Andres Acosta et al. Obesity (Silver Spring). 2021 Apr.

Erratum in

Abstract

Objective: Little is known about the predictors of response to obesity interventions.

Methods: In 450 participants with obesity, body composition, resting energy expenditure, satiety, satiation, eating behavior, affect, and physical activity were measured by validated studies and questionnaires. These variables were used to classify obesity phenotypes. Subsequently, in a 12-month, pragmatic, real-world trial performed in a weight management center, 312 patients were randomly assigned to phenotype-guided treatment or non-phenotype-guided treatment with antiobesity medications: phentermine, phentermine/topiramate, bupropion/naltrexone, lorcaserin, and liraglutide.

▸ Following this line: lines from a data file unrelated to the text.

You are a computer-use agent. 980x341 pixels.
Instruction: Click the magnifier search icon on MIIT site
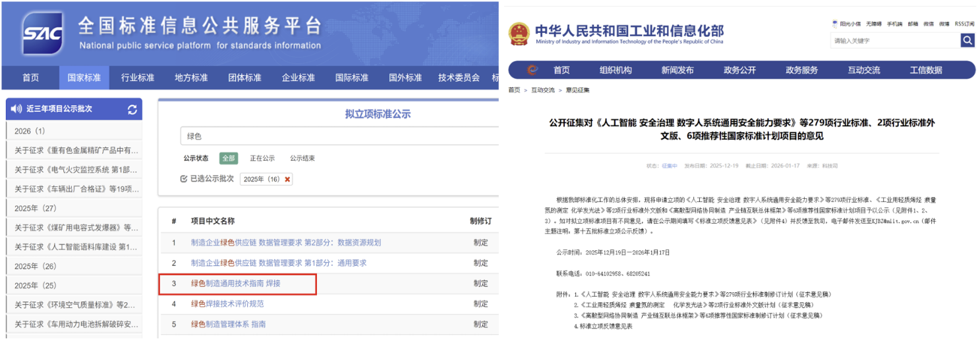pyautogui.click(x=967, y=41)
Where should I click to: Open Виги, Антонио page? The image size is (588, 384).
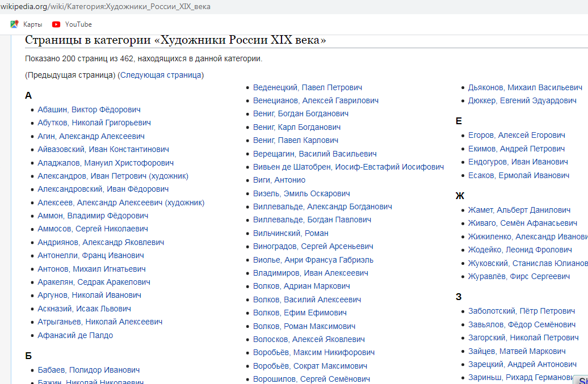pyautogui.click(x=279, y=180)
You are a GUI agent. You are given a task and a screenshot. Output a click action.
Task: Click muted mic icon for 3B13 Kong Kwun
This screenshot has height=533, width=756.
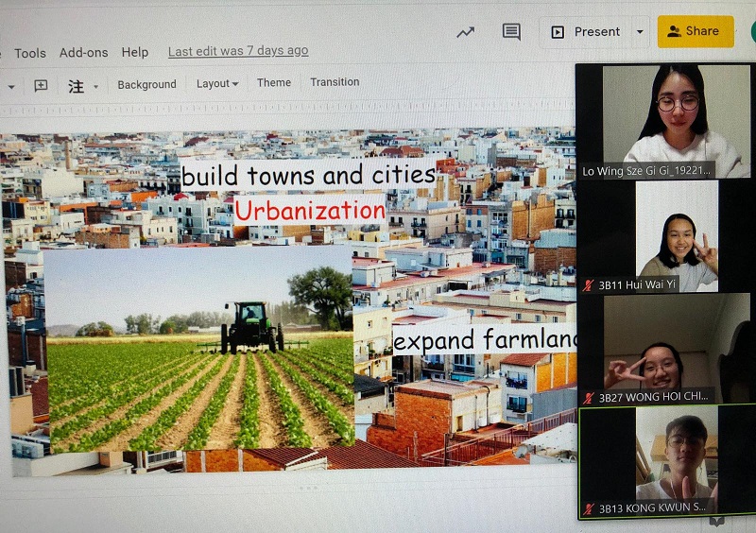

The primary outcome was weight loss at 12 months.

Results: Four phenotypes of obesity were identified in 383 of 450 participants (85%): hungry brain (abnormal satiation), emotional hunger (hedonic eating), hungry gut (abnormal satiety), and slow burn (decreased metabolic rate). In 15% of participants, no phenotype was identified. Two or more phenotypes were identified in 27% of patients. In the pragmatic clinical trial, the phenotype-guided approach was associated with 1.75-fold greater weight loss after 12 months with mean weight loss of 15.9% compared with 9.0% in the non-phenotype-guided group (difference -6.9% [95% CI -9.4% to -4.5%], P < 0.001), and the proportion of patients who lost >10% at 12 months was 79% in the phenotype-guided group compared with 34% with non-phenotype-guided treatment group.

Conclusions: Biological and behavioral phenotypes elucidate human obesity heterogeneity and can be targeted pharmacologically to enhance weight loss.

Trial registration: ClinicalTrials.gov NCT03374956.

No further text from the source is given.